Segment Start: INFORMATION
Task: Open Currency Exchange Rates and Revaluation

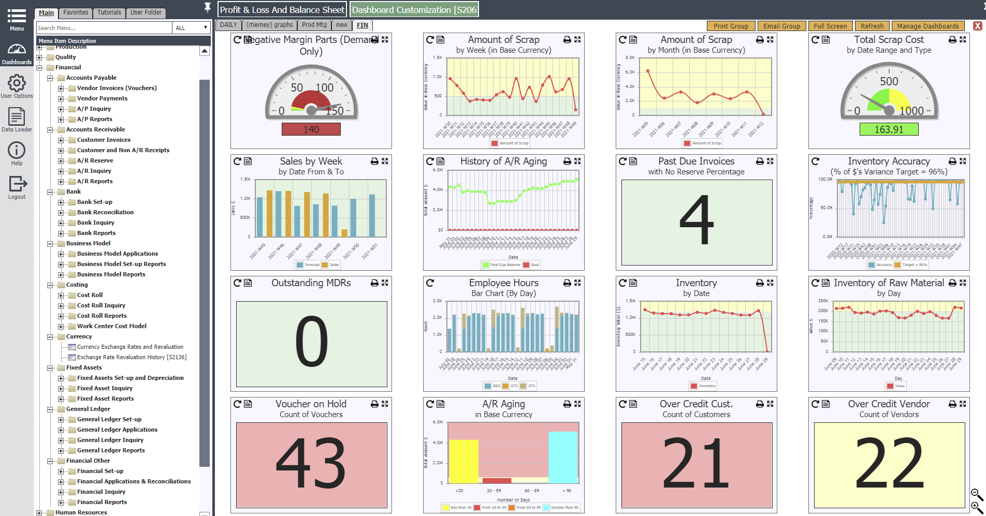Action: [x=129, y=347]
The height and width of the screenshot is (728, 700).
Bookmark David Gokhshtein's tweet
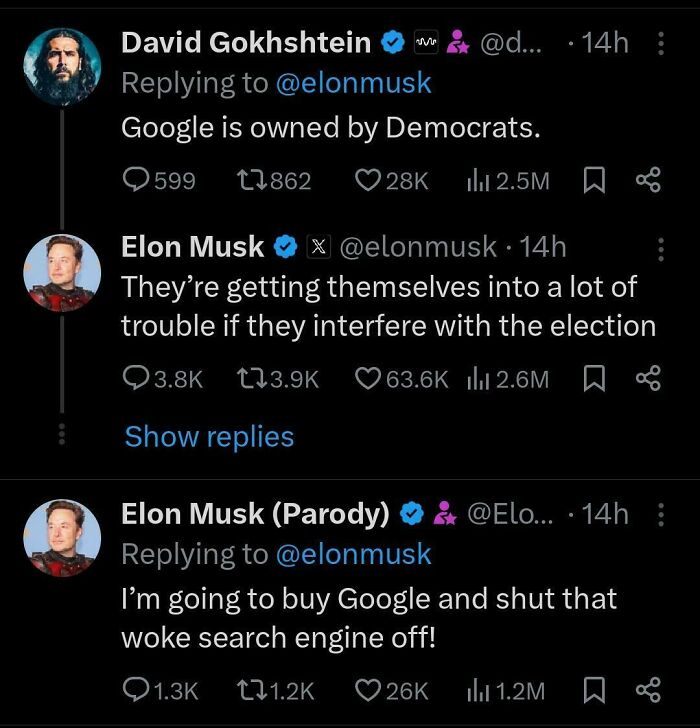[x=593, y=180]
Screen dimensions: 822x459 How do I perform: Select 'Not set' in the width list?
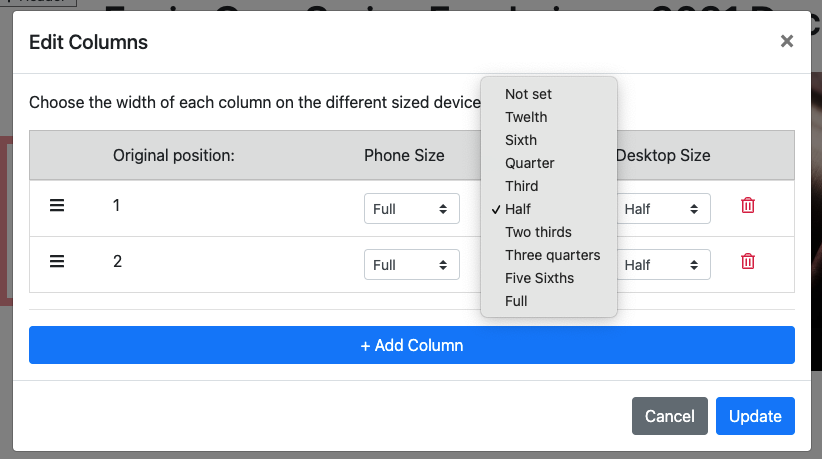click(x=528, y=94)
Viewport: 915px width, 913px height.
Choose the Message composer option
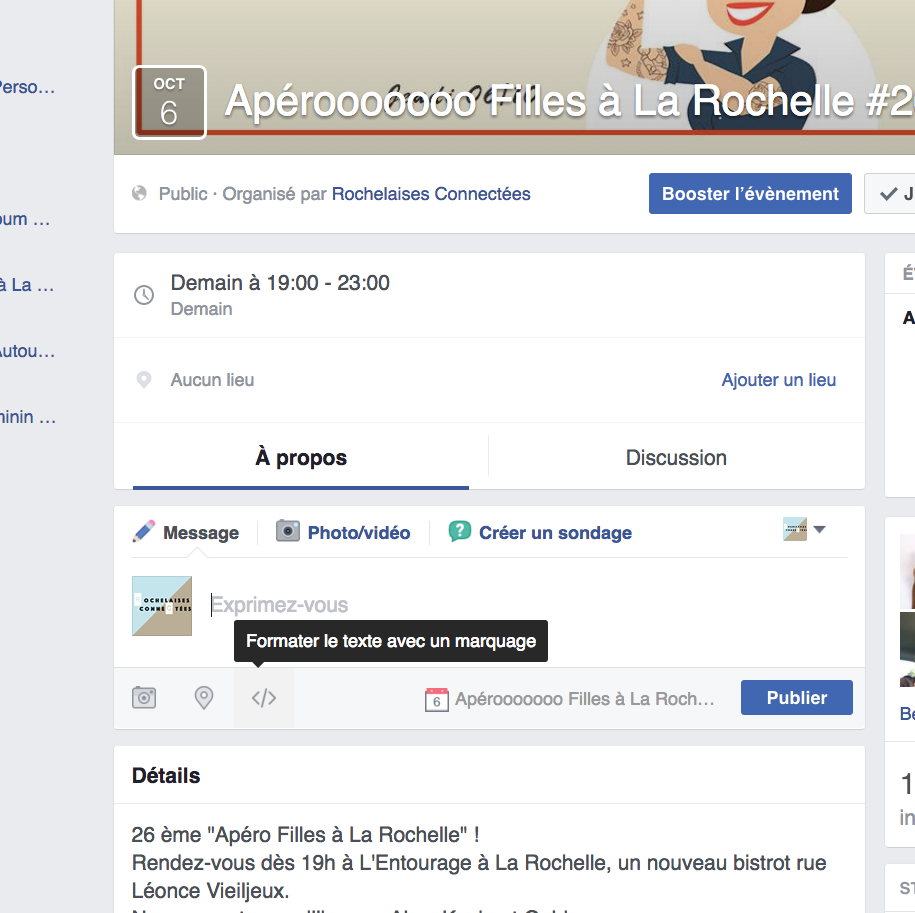pos(187,533)
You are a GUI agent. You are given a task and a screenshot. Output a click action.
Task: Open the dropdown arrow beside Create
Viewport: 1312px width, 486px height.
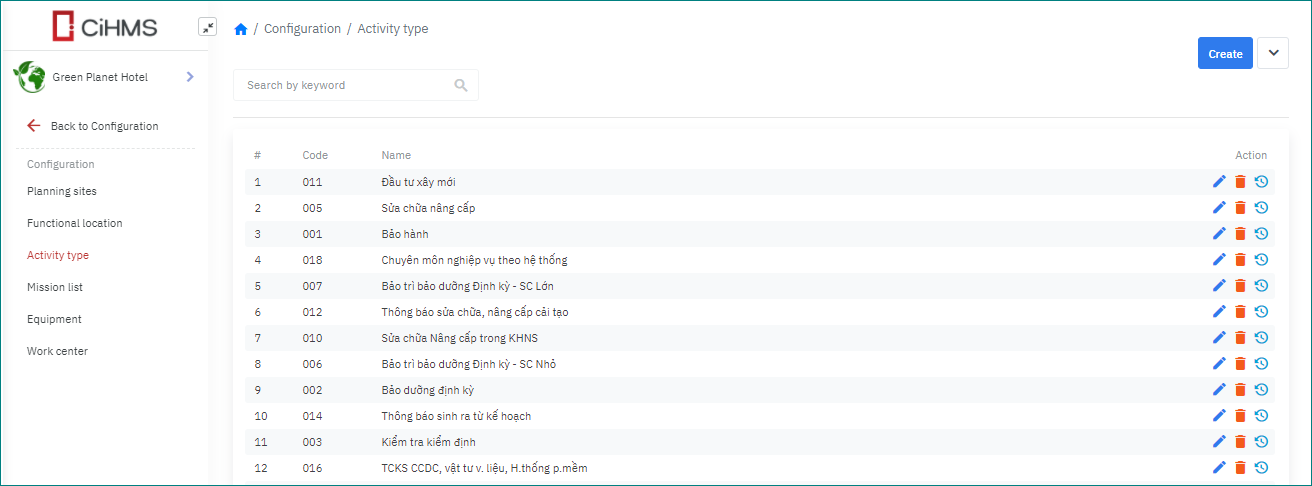click(1272, 53)
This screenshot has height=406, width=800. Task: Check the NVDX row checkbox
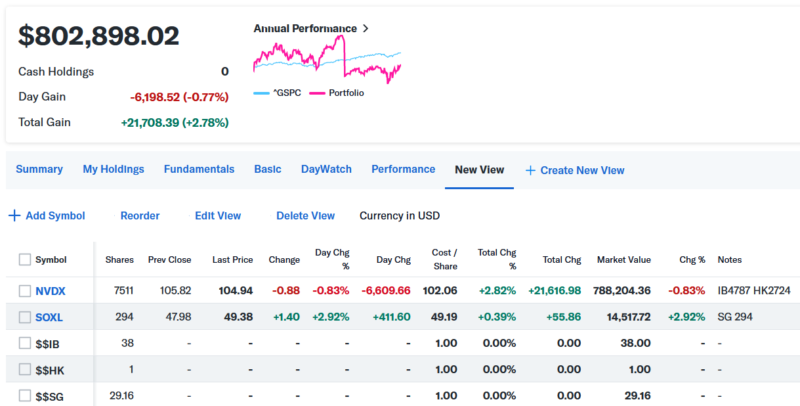(x=25, y=291)
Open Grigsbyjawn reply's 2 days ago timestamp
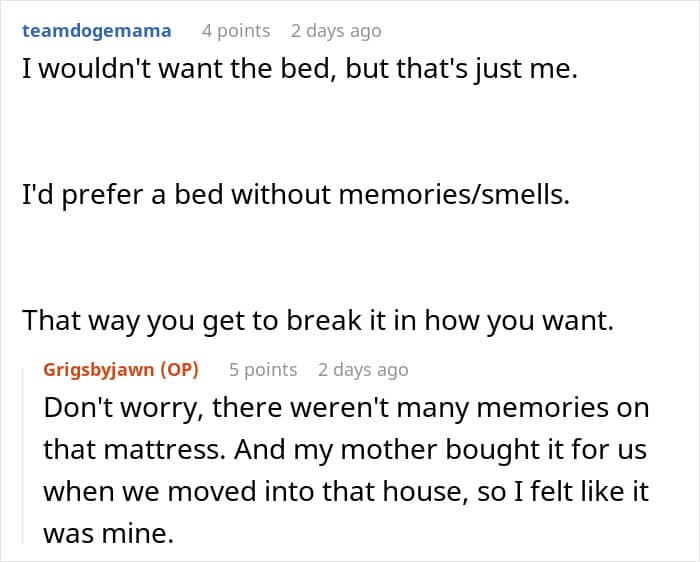This screenshot has width=700, height=562. pos(363,370)
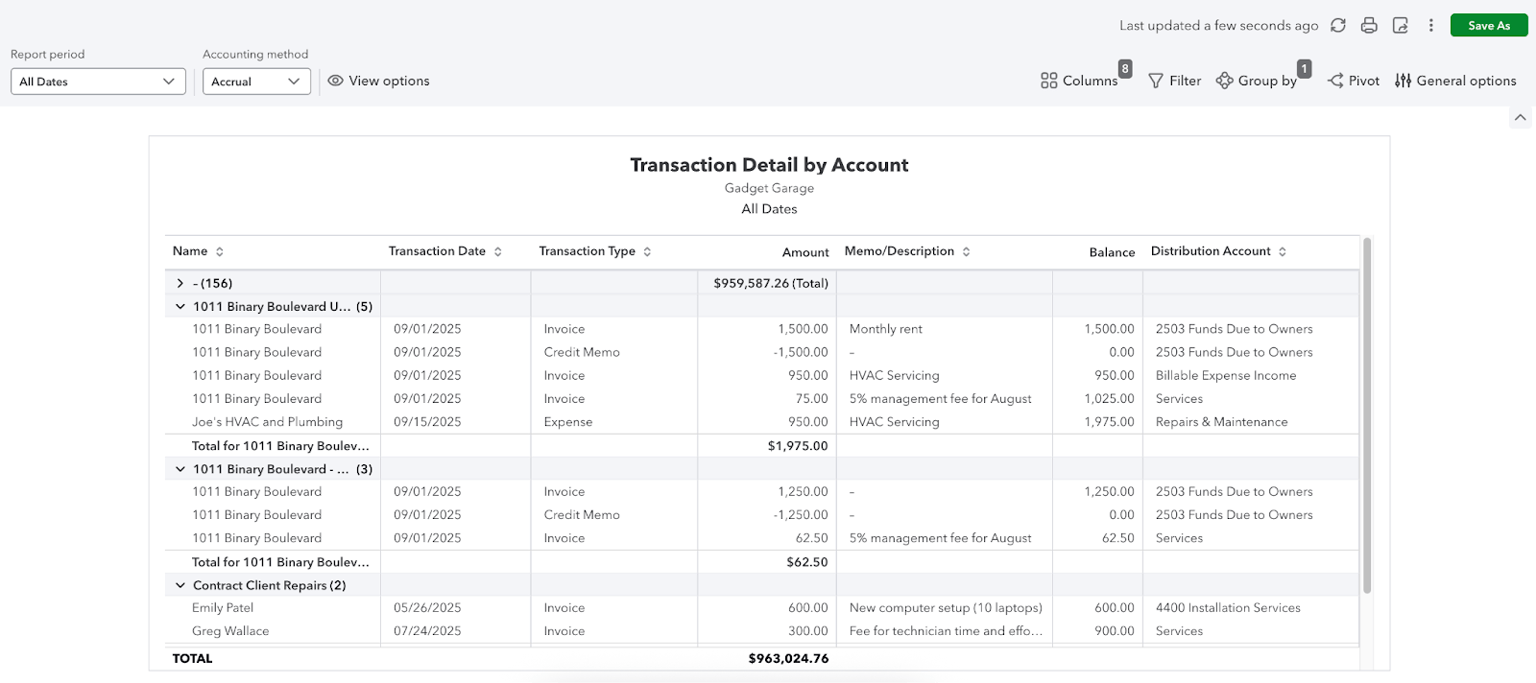Open the Accounting method dropdown
Viewport: 1536px width, 683px height.
point(256,81)
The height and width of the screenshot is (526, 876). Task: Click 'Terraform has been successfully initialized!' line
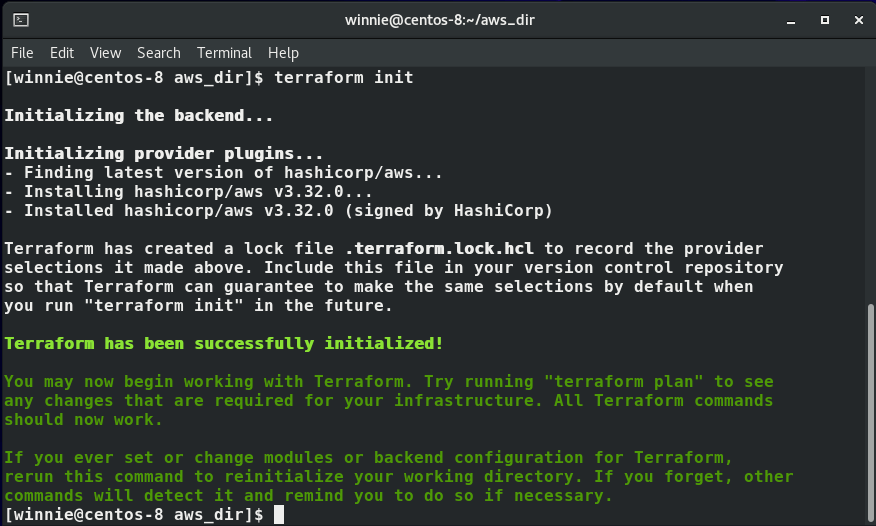(223, 343)
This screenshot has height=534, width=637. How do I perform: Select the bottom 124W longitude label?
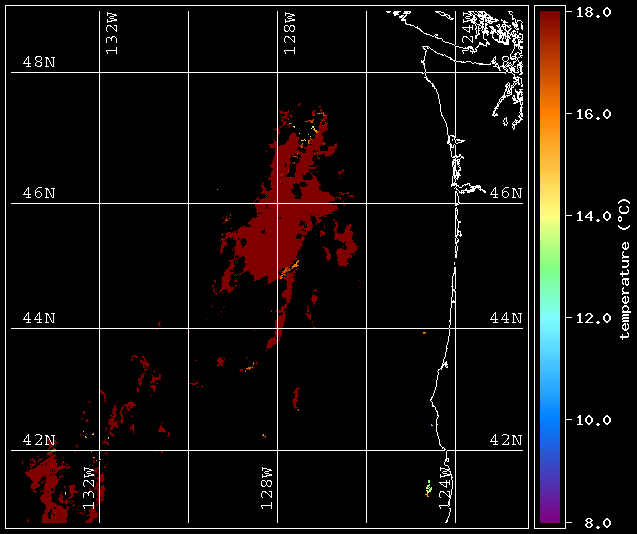tap(446, 488)

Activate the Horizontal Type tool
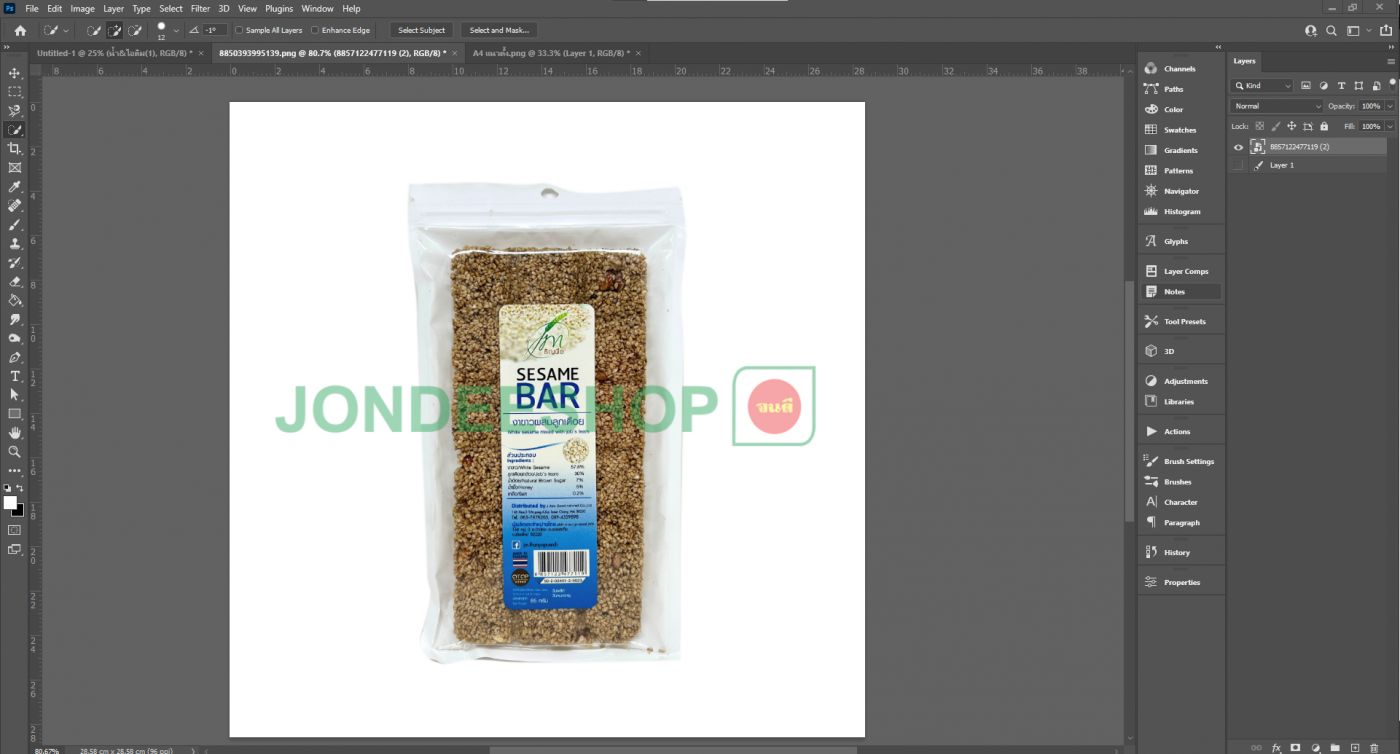15,376

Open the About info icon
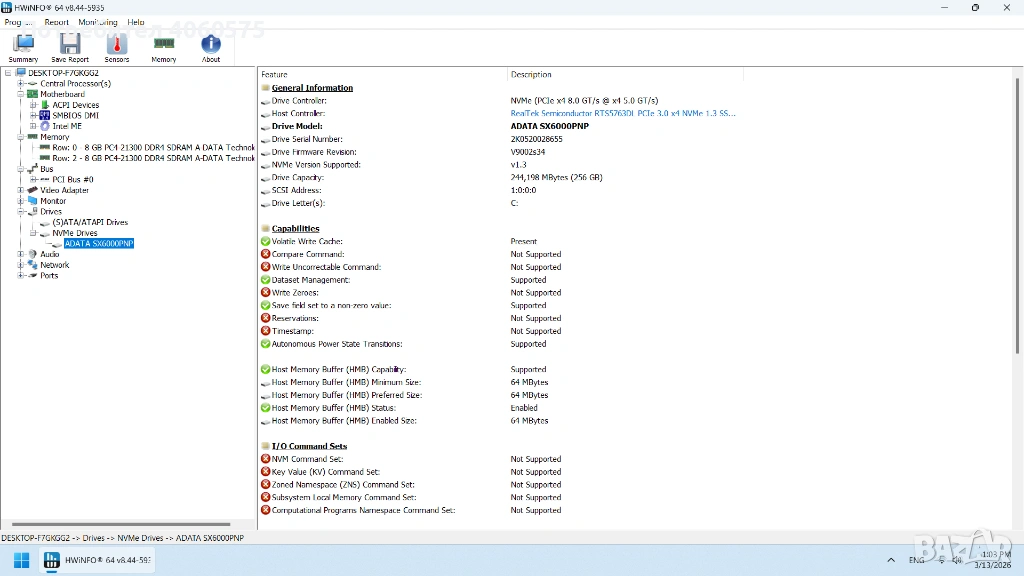tap(211, 47)
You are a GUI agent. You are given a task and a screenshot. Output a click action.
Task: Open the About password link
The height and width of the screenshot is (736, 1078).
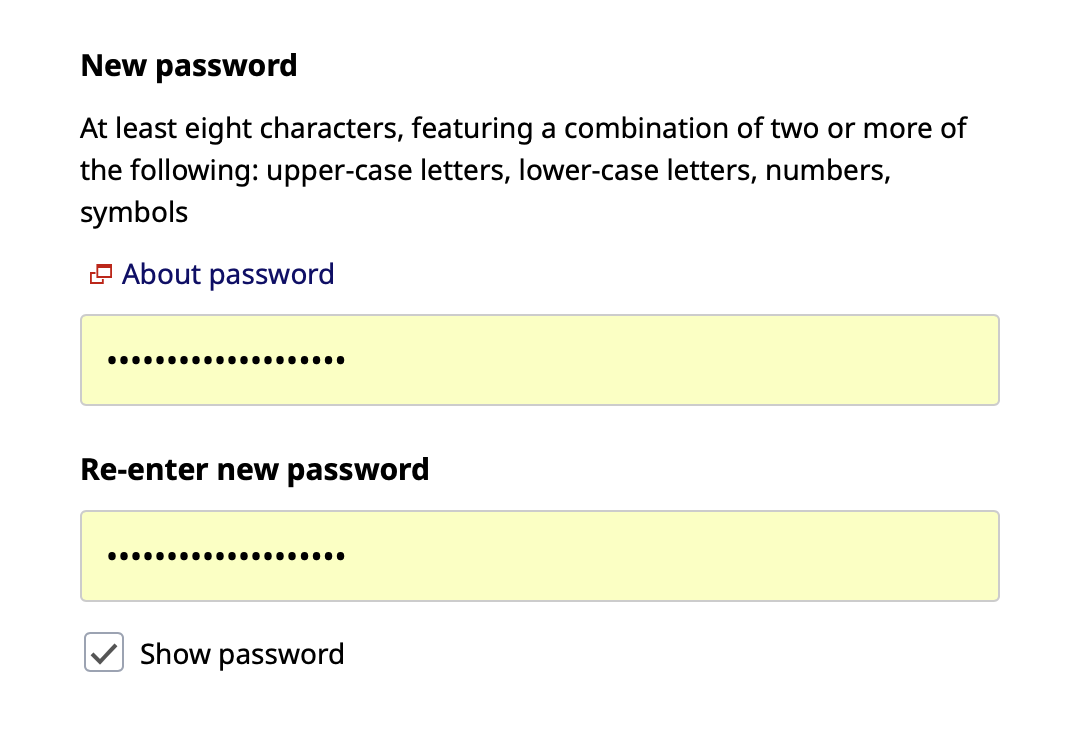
Segment End: INFORMATION
EXERCISE PROMPT> Starting at the line that contains "Activate the Horizontal Type tool" and ending with the last line of the data, transcribe every line exactly; skip the pictures.

SOLUTION TO THIS TASK>
Activate the Horizontal Type tool
15,376

Open the About info icon
tap(211, 47)
You are a GUI agent. You are given a task and a screenshot. Output a click action.
Task: Open the About password link
The height and width of the screenshot is (736, 1078).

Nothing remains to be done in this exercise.